Wearable blood pressure monitor attracts attention at world's largest student startup challenge
Bold Diagnostics team
Bold team members (from left) Sean Connell, Jay Pandit, Kyle Miller and Andrew Wu.

Patients typically get their blood pressure checked with a bulky arm cuff during sporadic visits to the doctor, making it possible for inaccurate readings and false diagnoses. New technology developed by Northwestern startup Bold Diagnostics, LLC could change that by producing a comfortable, wearable device for 24/7 monitoring in real time and under real conditions.

Bold Diagnostics is a venture formed through the Center for Device Development (CD2) at Northwestern’s Innovation and New Ventures Office (INVO). The team’s innovation fellows (pictured above from left to right) include Sean Connell, Jay Pandit, Kyle Miller and Andrew Wu.

Bold emerged from a highly competitive field of startups to take fourth place and $128,000 in the recent 2016 Rice Business Plan Competition. With nearly $1.7 million awarded to 42 companies, the annual event is the world’s richest and largest student startup competition.

Value proposition

The Bold system records blood pressure and sends daily reports directly to electronic medical charts, enabling doctors to observe how a patient’s blood pressure is influenced by routine life factors like work, stress, caffeine and even sleep.

“There is a major clinical need for long-term, accurate blood pressure trends,” said Pandit, CD2 clinical fellow and cardiology fellow at Northwestern Memorial Hospital (NMH). “Our group saw this firsthand during observations in the hospital.”

Wearable breakthrough

Bold Bands — wristbands worn on each arm — use sensors to determine the difference in pulse wave arrival times between the right and left hands to obtain real-time blood pressure trends. Preliminary clinical studies demonstrate a consistent difference in pulse arrival times and a strong correlation to changes in blood pressure.

**Dataset:**
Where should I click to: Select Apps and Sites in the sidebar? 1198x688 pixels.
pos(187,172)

==

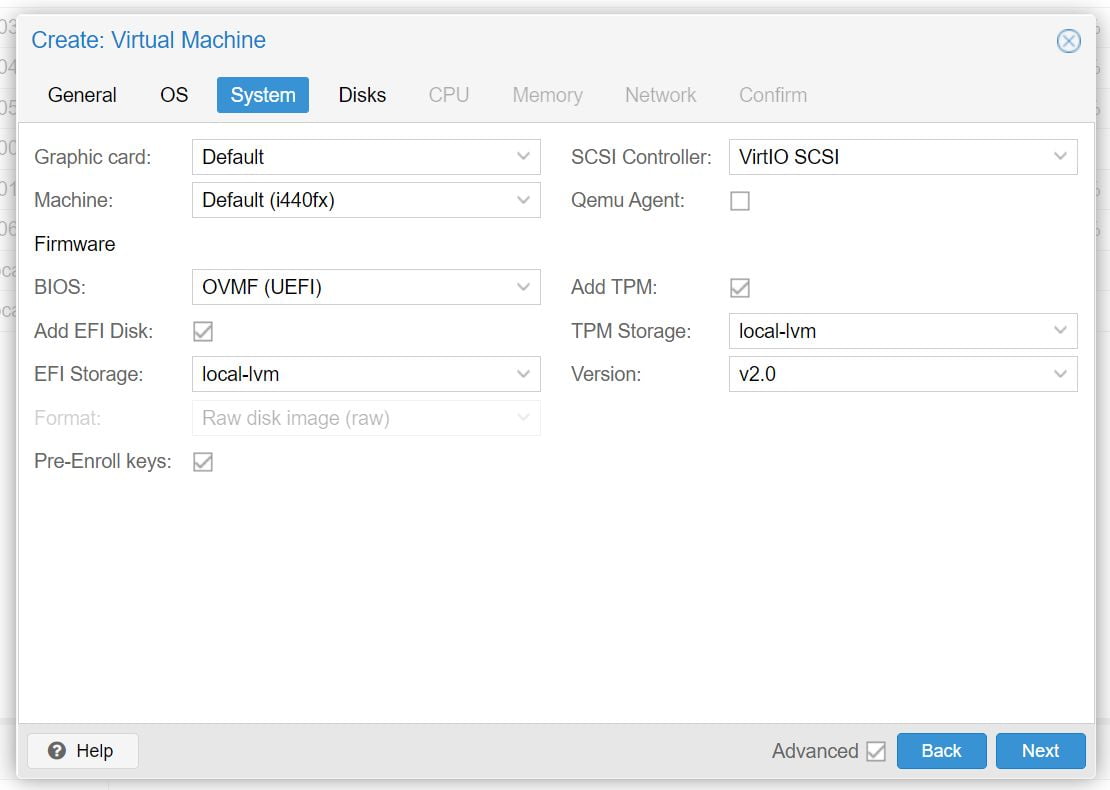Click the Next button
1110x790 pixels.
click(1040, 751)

...

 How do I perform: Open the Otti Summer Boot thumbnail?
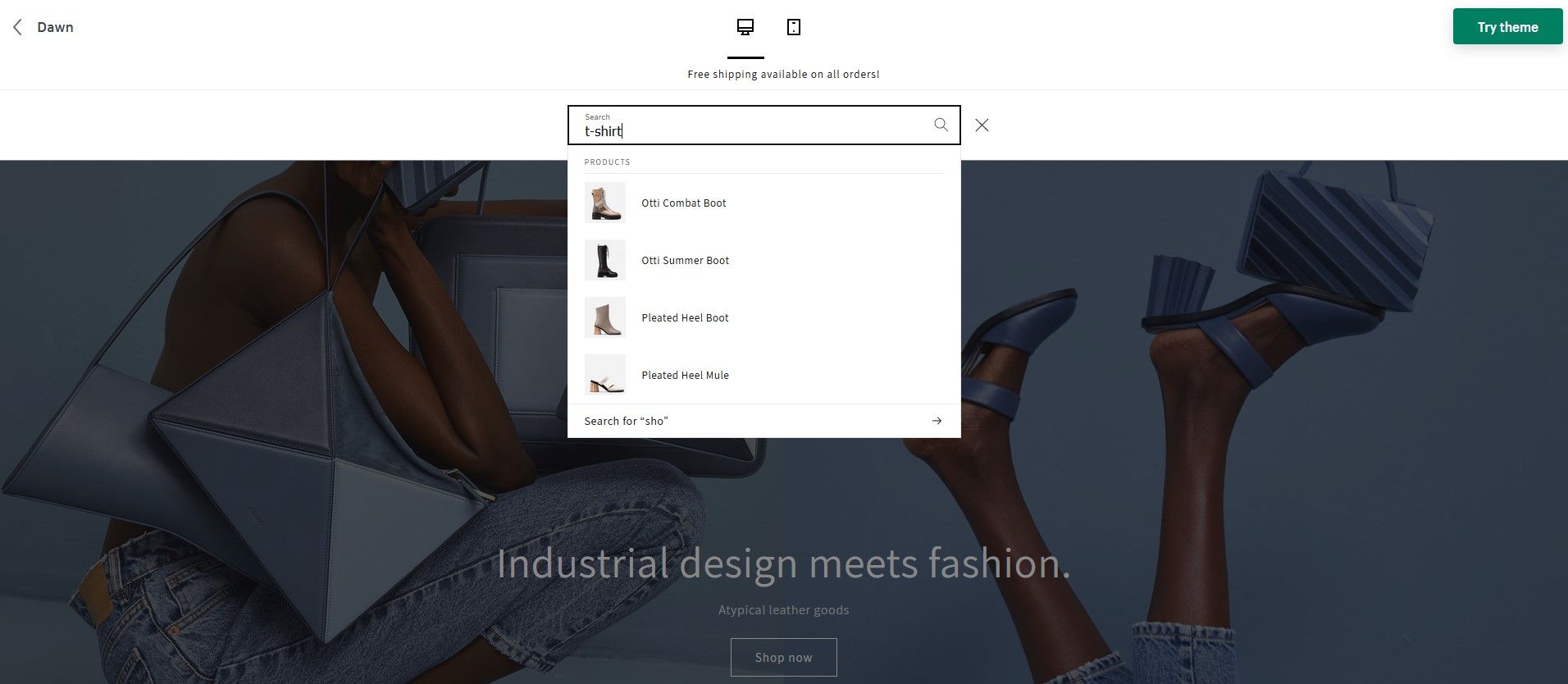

**Problem set:**
a) Alter the wearable blood pressure monitor article by copying everything from "Wearable breakthrough" down to "in blood pressure.", with "wristbands" replaced by "armbands".
b) In the article on the wearable blood pressure monitor, what place and prize amount did Bold win at the 2016 Rice Business Plan Competition?
c) Resume the article on the wearable blood pressure monitor, starting after its final sentence.

**Answers:**
a)
Wearable breakthrough

Bold Bands — armbands worn on each arm — use sensors to determine the difference in pulse wave arrival times between the right and left hands to obtain real-time blood pressure trends. Preliminary clinical studies demonstrate a consistent difference in pulse arrival times and a strong correlation to changes in blood pressure.

b) Fourth place and $128,000.

c)
“We are designing a comfortable diagnostic set of wristbands that monitor patients for long periods of time so that doctors can make pinpoint diagnoses for hypertension and cardiovascular disease,” said Connell, a CD2 engineering fellow. “We currently have a working alpha prototype with excellent data demonstrating proof of concept.”

The group is currently conducting a feasibility study at NMH.

“Your Fitbit or Apple Watch can give you feedback on activity and heart rate,” said Miller, a CD2 clinical fellow and general surgery resident at NMH. “But these devices cannot provide blood pressure measurements. Bold anticipates being one of the first companies to bring cuffless blood pressure monitoring technology to market.”

Tapping the Northwestern network

“Bold Diagnostics created the technology, established proof of concept, started an IRB-approved clinical study and attracted interest from investors, all within a year,” said Sonia Kim, managing director of marketing and commercialization education at INVO.

Team members leveraged several Northwestern resources on their road to success. They tapped faculty expertise at the Feinberg School of Medicine and the McCormick School of Engineering, and they utilized campus resources like The Garage entrepreneurship space.

“Our team has benefited from being able to reach out to engineering and business professors,” said Wu, a CD2 engineering fellow. “We even have key thought leaders in cardiology from NMH mentoring the company on our advisory board.”